The only evidence to which Plaintiff cites in support of her argument that Dr. Seiferth had actual or apparent authority to act as an agent of Concentra is that Dr. Seiferth's e-mail address was "Paul_Seiferth@concentra.com" and that the Plan's initial letter to Dr. Seiferth was addressed to Dr. Seiferth's address at Concentra. This evidence is simply insufficient to show an agency relationship. At most, this information shows the location at which Dr. Seiferth could be reached.

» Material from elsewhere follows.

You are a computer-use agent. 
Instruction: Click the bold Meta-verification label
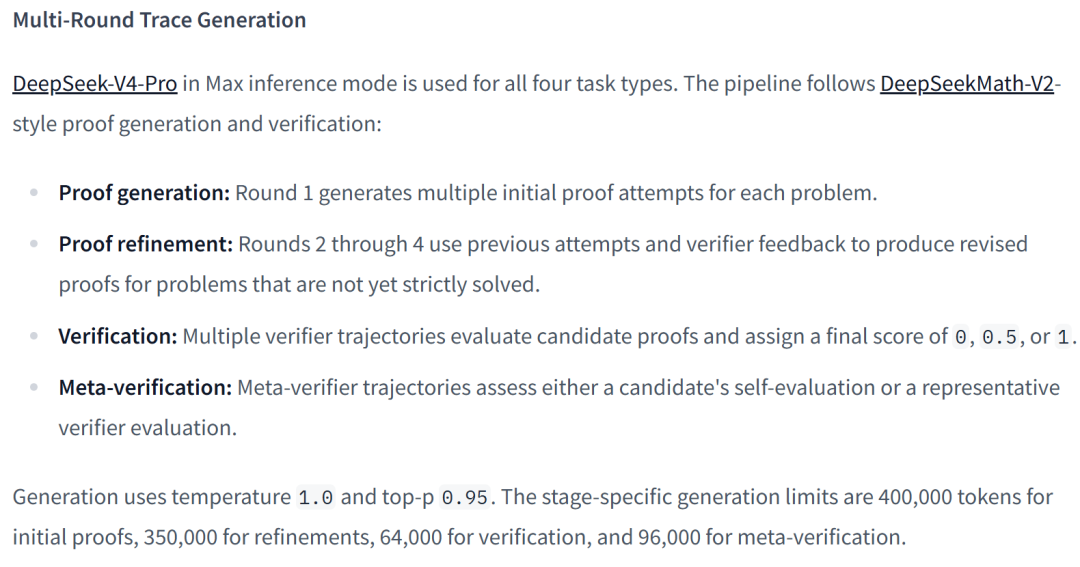(x=145, y=387)
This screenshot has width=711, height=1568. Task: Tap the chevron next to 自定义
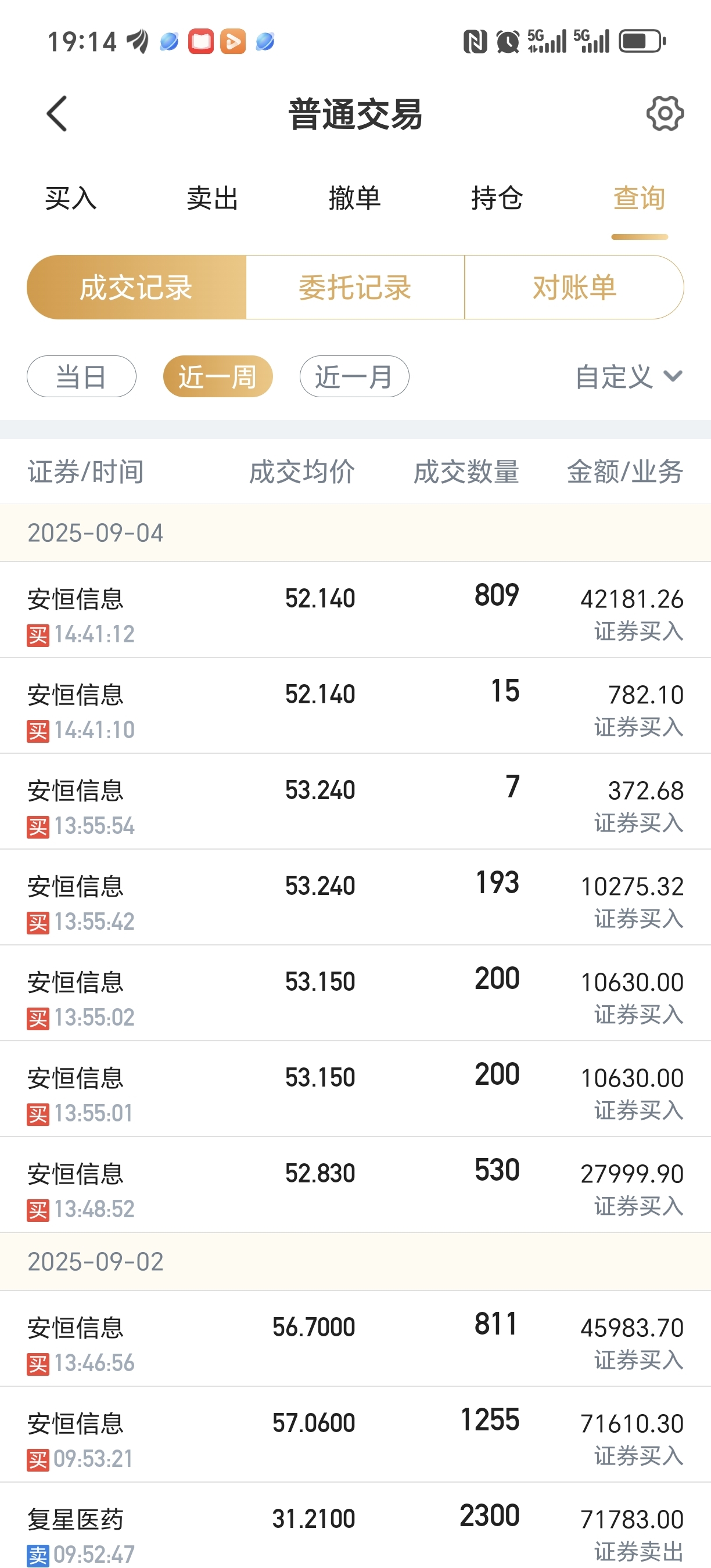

Even if Concentra were a service provider who made recommendations to the Plan Administrator regarding medical issues, Plaintiff has not pointed to any evidence that Concentra acted as a fiduciary of the Plan within the meaning of section 3(21)(A) of ERISA. As Concentra correctly notes, it is well-established that parties who render services (including professional services) or who offer and sell products to a retirement plan, but do not control the plan, generally are not fiduciaries under ERISA. See Fechter v. Connecticut Gen. Life Ins. Co., 800 F. Supp. 182, 197 (E.D. Pa. 1992); Assocs. in Adolescent Psychiatry v. Home Life Ins. Co., 941 F.2d 561, 568-70 (7th Cir. 1991); Painters of Philadelphia Dist. Council No. 21 Welfare Fund v. Price Waterhouse, 879 F.2d 1146, 1150-51 (3d Cir. 1989). Applying this principle, courts have specifically held that service providers who make recommendations to a plan or plan administrator, including recommendations regarding medical issues, are not ERISA fiduciaries. See, e.g., Crocco v. Xerox Corp., 956 F. Supp. 129 (D. Conn. 1997), rev'd in part on other grounds, 137 F.3d 105 (2d Cir. 1998); Colleton Regional Hosp. v. MRS Med. Review Sys., Inc. 866 F. Supp. 896 (D.S.C. 1994).

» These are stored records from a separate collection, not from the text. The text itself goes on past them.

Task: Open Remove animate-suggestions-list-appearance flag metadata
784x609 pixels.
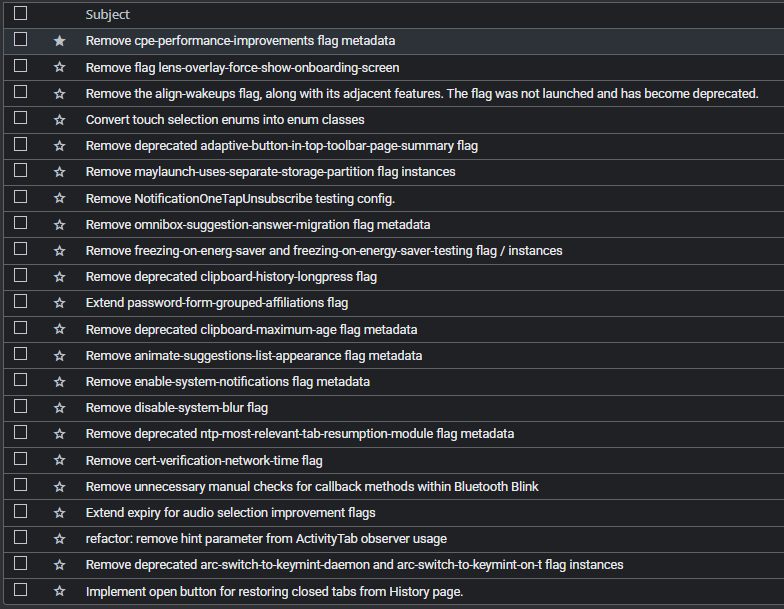Action: (254, 356)
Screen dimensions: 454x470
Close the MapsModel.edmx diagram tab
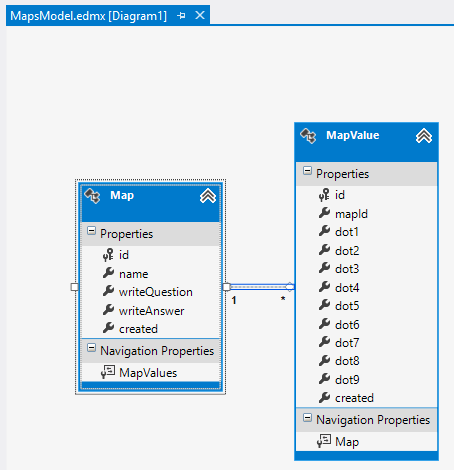tap(200, 15)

Here, the evidence at most shows that Dr. Seiferth reviewed certain medical documentation and opined that Plaintiff's disability was not total and permanent. There is no evidence that Dr. Seiferth or Concentra exercised any discretionary authority or control over the Plan's management or Plaintiff's ultimate entitlement to benefits. Indeed, the Plan admits that the Plan Administrator has the full discretionary authority to interpret the terms of the Plan and make all factual determinations regarding the eligibility and entitlement to the Plan's benefits. Plan Defs.' Br. (Docket No. 20) at 9. For this reason as well, Concentra's Motion for Summary Judgment is granted.

IV. CONCLUSION

For the reasons set forth above, the Plan Defendants' Motion for Summary Judgment is granted to the extent it seeks to dismiss the Administrative Committee as a defendant in this case and is denied in all other respects. Plaintiff's Motion for Summary Judgment against the Plan is granted except to the extent Plaintiff requests as a remedy an award of disability retirement benefits in her favor. Instead, this case is remanded to the Plan Administrator for a full and fair review in accordance with this Opinion, the Plan Document, and ERISA. Concentra's Motion for Summary Judgment is granted.

ORDER OF COURT

AND NOW, this 14th day of December, 2005, after careful consideration of the submissions of the parties and for the reasons set forth in the Opinion accompanying this Order, it is ORDERED that the pending Motions for Summary Judgment are GRANTED in part and DENIED in part as follows:

1. Defendant Concentra Medical Centers, L.L.C.'s ("Concentra") Motion for Summary Judgment (Docket No. 22) is GRANTED and Concentra is dismissed as a Defendant in this action.

2. The Motion for Summary Judgment filed by Defendants Retirement Plan for Employees of Duquesne Light Company and the Administrative Committee of the Plan ("Administrative Committee") (Docket No. 19) is GRANTED only to the extent that it seeks to dismiss the Administrative Committee as a Defendant in this case. The Administrative Committee is hereby dismissed as a Defendant in this action. The Motion is DENIED in all other respects.

3. Plaintiff's Motion for Summary Judgment (Docket No. 25) is DENIED to the extent it seeks an award of disability retirement benefits. Plaintiff's Motion is GRANTED in all other respects, and this case is remanded to the Plan Administrator for further proceedings in accordance with the Opinion accompanying this Order.

4. The Clerk of Court is hereby directed to mark this case "CLOSED" forthwith.